> _What is required_:
Those lines of the material below that fall between its first line and the line with "Related Information<< (253, 435)", both included, are to be repeated exactly.
────
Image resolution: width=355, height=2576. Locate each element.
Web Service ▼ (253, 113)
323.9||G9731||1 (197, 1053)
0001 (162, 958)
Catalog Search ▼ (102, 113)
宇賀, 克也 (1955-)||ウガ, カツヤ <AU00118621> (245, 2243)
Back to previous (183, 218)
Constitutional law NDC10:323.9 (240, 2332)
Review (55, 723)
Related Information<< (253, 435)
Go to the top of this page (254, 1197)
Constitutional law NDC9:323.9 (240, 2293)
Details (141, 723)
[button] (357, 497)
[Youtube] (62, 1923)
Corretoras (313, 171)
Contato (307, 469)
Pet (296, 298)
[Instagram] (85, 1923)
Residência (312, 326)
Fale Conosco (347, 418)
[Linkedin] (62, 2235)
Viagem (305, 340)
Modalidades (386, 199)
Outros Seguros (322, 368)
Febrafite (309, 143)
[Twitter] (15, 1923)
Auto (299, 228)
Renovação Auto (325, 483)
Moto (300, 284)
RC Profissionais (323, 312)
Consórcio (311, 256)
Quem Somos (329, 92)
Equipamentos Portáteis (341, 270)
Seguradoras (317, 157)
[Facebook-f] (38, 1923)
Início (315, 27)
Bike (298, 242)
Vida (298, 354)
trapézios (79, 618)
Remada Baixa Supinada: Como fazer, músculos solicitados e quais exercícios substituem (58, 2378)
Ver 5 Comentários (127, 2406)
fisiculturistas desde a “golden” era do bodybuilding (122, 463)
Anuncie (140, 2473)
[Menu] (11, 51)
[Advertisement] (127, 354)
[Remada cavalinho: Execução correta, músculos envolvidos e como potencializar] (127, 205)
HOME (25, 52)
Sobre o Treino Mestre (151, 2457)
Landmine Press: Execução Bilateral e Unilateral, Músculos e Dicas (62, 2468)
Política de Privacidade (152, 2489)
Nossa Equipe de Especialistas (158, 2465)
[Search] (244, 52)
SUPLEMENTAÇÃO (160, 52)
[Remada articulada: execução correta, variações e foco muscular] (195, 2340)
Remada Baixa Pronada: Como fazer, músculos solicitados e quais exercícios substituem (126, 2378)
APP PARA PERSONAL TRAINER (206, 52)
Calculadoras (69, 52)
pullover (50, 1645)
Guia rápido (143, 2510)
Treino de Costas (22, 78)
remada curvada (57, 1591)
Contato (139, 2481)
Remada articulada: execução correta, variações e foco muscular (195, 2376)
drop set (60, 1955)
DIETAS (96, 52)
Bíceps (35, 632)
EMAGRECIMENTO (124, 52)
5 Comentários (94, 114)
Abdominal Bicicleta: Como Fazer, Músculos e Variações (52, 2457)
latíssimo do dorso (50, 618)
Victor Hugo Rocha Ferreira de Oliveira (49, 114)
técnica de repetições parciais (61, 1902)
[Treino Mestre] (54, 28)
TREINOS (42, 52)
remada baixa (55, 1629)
────
> _Solution for this problem_:
Image resolution: width=355, height=2576. Locate each element.
Web Service ▼ (253, 113)
323.9||G9731||1 (197, 1053)
0001 (162, 958)
Catalog Search ▼ (102, 113)
宇賀, 克也 (1955-)||ウガ, カツヤ <AU00118621> (245, 2243)
Back to previous (183, 218)
Constitutional law NDC10:323.9 (240, 2332)
Review (55, 723)
Related Information<< (253, 435)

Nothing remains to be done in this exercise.